‘Information privacy’, ‘data privacy’ or ‘personal information’ (PI) concerns information that identifies an individual, or that has the potential to identify an individual. PI is, therefore, valuable to your organisation and can be sensitive.
People – and the law – require PI to be respected and protected. But this can’t happen without information security and the ability to apply law to the physical and logical realities of information systems and architectures.
Public and private sector organisations in Australia must comply with laws regulating PI ‘processing’. This includes any operation performed on PI, by automated or other means, such as:
- collection, use and recording;
- organisation and structuring;
- storage, consultation or retrieval;
- adaptation or alteration;
- disclosure by transmission;
- dissemination or otherwise making available;
- alignment or combination; and
- restriction, erasure or destruction.
Almost every business processes PI. It is invariably transferred across numerous international boundaries, meaning that privacy compliance is an international matter, requiring knowledge of laws in many jurisdictions. And, in the event of unauthorised access, disclosure or loss of PI, organisations must notify regulators and affected individuals.

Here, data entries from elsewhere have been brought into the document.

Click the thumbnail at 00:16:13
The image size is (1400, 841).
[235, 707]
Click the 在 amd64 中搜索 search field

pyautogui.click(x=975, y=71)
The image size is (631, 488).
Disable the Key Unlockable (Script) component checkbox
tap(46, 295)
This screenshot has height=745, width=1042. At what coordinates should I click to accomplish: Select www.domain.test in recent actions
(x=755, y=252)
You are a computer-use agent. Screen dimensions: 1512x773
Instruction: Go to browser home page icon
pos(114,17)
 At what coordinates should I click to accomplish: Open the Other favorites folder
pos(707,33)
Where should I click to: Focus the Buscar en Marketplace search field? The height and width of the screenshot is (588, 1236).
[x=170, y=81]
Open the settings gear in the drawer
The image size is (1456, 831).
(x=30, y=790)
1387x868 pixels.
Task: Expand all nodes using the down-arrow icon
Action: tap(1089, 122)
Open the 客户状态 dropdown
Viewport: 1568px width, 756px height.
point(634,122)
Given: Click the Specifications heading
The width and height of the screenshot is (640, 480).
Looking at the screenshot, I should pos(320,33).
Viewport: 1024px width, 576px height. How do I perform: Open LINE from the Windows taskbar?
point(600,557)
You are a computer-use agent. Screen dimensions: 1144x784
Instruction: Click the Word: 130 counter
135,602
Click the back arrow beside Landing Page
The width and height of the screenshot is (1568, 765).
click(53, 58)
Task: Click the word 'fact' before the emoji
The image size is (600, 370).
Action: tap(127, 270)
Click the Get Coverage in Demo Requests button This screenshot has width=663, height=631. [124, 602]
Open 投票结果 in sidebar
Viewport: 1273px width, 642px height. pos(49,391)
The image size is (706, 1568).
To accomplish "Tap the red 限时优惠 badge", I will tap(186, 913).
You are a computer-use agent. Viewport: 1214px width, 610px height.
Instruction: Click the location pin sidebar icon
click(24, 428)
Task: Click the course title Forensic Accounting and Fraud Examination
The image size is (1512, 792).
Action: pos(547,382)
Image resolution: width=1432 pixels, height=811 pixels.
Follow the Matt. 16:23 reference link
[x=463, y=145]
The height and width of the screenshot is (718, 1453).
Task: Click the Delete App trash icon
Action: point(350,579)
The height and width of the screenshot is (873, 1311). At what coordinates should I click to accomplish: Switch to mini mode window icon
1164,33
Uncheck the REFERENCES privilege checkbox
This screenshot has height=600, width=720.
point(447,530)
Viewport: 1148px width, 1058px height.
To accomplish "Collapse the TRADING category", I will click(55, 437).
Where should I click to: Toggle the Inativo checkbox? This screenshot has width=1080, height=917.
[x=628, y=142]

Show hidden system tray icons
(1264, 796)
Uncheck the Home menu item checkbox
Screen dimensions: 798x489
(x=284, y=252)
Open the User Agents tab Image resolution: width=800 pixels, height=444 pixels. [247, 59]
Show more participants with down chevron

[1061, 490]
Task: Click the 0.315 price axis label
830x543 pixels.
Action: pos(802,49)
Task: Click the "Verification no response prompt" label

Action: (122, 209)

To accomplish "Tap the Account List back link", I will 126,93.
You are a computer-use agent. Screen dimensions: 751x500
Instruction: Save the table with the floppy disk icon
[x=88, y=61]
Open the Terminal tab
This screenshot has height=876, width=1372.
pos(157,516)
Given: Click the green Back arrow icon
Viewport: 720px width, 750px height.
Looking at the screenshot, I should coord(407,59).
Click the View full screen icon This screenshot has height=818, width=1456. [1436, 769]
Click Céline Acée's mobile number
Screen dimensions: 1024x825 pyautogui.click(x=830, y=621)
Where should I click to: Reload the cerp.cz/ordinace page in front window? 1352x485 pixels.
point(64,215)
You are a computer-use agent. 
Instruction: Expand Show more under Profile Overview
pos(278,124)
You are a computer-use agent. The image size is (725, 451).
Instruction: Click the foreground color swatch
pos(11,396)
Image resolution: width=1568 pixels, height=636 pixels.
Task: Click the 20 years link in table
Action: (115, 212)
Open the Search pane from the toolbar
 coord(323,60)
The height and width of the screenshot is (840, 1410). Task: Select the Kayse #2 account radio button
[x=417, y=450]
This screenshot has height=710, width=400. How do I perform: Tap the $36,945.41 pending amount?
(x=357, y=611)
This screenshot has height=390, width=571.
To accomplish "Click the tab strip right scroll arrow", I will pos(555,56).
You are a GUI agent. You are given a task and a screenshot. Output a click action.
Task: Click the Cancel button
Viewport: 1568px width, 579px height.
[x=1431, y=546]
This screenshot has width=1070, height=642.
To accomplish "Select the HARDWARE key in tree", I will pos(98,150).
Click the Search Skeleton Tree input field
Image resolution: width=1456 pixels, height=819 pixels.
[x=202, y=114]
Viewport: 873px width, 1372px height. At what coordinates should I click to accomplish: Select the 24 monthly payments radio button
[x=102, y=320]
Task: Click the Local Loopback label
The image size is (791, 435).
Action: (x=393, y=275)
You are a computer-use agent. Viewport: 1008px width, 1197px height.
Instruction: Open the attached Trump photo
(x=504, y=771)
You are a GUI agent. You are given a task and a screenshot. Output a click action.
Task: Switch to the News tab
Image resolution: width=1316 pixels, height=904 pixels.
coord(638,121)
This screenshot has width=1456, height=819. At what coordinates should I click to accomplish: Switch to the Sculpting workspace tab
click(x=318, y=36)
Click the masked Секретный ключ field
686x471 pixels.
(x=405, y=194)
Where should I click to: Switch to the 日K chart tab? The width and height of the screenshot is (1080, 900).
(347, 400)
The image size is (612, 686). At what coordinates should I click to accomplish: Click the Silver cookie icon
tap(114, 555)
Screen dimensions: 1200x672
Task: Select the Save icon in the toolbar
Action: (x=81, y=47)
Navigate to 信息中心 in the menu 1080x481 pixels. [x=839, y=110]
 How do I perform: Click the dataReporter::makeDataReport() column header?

At Sladen Legal, we believe privacy compliance and risk management should begin with the creation of a privacy strategy. This provides a clear framework for the implementation of information privacy compliance and risk management across your operations.
Our experience tells us this strategy is crucial to the successful delivery of a privacy framework, and to the subsequent program of work (or privacy plan) leading to operational efficiencies and business benefits.
We have a three-phase methodology:
- analysis and assessment;
- delivering your privacy strategy; and
- building and implementing your privacy program.
After the three-phase process, we assist you to:
- build your privacy team;
- assess risks and establish communication channels;
- design and implement (internal and external) operational controls;
- manage and enhance the controls (Plan–Do-Check-Act);
- demonstrate ongoing compliance and risk mitigation; and
- achieve continual improvement (maturity model).